The diaper bank in Portland was the first to open in Maine and become a member of the National Diaper Bank Network. The other diaper bank in Maine is the We Care Community Baby Center in Machias.

Efron, who is Michael Klahr Jewish Family Services director, had not thought about diaper need before talking with a pregnant woman at the food pantry.


“She said she didn’t know how she was going to pay for diapers. That’s when the lightbulb went off,” she said.

Efron said she finds many people have that lightbulb moment when they hear about the need for diapers in the community. She’s heard from parents who have improvised with newspaper or towels when they run out of diapers.

“Anyone who has a child in diapers realizes how essential that product is,” she said. “You can’t not have them.”
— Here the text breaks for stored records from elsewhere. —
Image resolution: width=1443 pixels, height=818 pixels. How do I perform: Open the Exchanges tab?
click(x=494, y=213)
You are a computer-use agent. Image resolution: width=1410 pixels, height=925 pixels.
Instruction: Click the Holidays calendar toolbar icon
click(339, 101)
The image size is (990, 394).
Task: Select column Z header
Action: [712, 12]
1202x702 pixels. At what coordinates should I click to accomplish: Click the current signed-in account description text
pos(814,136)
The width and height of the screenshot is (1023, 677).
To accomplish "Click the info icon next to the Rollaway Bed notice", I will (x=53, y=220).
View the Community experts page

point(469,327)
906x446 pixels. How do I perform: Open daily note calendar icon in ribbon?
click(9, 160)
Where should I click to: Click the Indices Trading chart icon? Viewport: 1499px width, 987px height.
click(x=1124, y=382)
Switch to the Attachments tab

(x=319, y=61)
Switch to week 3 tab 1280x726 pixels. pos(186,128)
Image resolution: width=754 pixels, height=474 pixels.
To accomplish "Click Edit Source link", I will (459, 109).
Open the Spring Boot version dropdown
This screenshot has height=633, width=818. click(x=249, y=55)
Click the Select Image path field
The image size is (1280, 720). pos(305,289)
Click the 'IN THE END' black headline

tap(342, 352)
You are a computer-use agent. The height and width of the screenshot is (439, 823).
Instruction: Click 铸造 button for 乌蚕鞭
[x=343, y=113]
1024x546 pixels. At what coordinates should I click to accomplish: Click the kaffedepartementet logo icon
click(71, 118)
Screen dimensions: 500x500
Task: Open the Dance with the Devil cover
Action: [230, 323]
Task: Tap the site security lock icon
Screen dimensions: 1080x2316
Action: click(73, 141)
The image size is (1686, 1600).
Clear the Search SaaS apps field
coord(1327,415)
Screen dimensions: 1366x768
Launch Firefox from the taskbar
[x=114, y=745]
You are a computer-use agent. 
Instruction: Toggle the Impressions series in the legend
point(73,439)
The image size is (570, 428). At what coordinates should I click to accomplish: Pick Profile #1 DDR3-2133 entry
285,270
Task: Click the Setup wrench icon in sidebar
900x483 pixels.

In its first year, the diaper bank handed out 16,000 diapers. The diaper bank typically provides 50 to 100 diapers per baby each month during monthly distributions. It also partners with about 15 agencies – including The Opportunity Alliance, food pantries and shelters – to get diapers to clients who need them.

At the next diaper distribution in January, Efron expects the diaper bank will serve 100 to 150 families. Since the start of the pandemic, the diaper bank has switched to a drive-thru model and has started doing deliveries for families who cannot get to the bank.

When the stay-at-home order was put in place in the spring, the food bank fielded calls from frantic parents who could not find diapers on store shelves because of panic buying, Efron said. She started getting more inquiries from parents interested in using cloth diapers. She offered cloth diapering 101 classes on Zoom for about 15 families who were able to make the switch from disposable diapers.


Since the beginning of the pandemic, The Opportunity Alliance, the community action agency for Cumberland County, has seen an increase in clients who need help with basic necessities, including diapers, Marsden said. Between April and the end of September, the agency delivered 80,000 diapers to clients.

“If you were a family living in poverty prior to the pandemic, your situation has gotten vastly worse,” Marsden said. “For single mothers, the need for diapers is a very real thing.”

In January, the diaper bank partnered with MaineHealth, which asks parents during well visits if they have enough diapers. If the answer is no, the parent is given a package of diapers and a referral to the diaper bank.

Dr. Stephen DiGiovanni, a pediatrician and medical director at the Maine Medical Center Outpatient Clinics, said MaineHealth doctors are working to normalize screenings for diaper need by asking every parent if they have an adequate supply. They ask the same questions about food and can provide 1o-pound bags of food to patients who need it.

At the pediatric clinic where DiGiovanni works, 20 to 30 percent of families report they struggle to afford diapers, he said.

DiGiovanni said babies and toddlers face increased health risks and stress when parents have to leave them in a soiled diaper for too long. Research shows those babies are at greater risk of diaper rashes and urinary tract infections, which can have a snowball effect on a child’s long-term health.

A 2013 Yale study found that diaper need was more highly correlated with maternal stress and depression than any other stressor. Providing families with basic necessities like diapers can go a long way in reducing parental stress, a critical factor influencing child health and development, DiGiovanni said.

“It’s an incredible public health intervention,” DiGiovanni said. “If we can support the parents, they can best provide a strong environment for development and brain growth. Sometimes it’s the smallest things such as providing diapers that can help a family succeed.”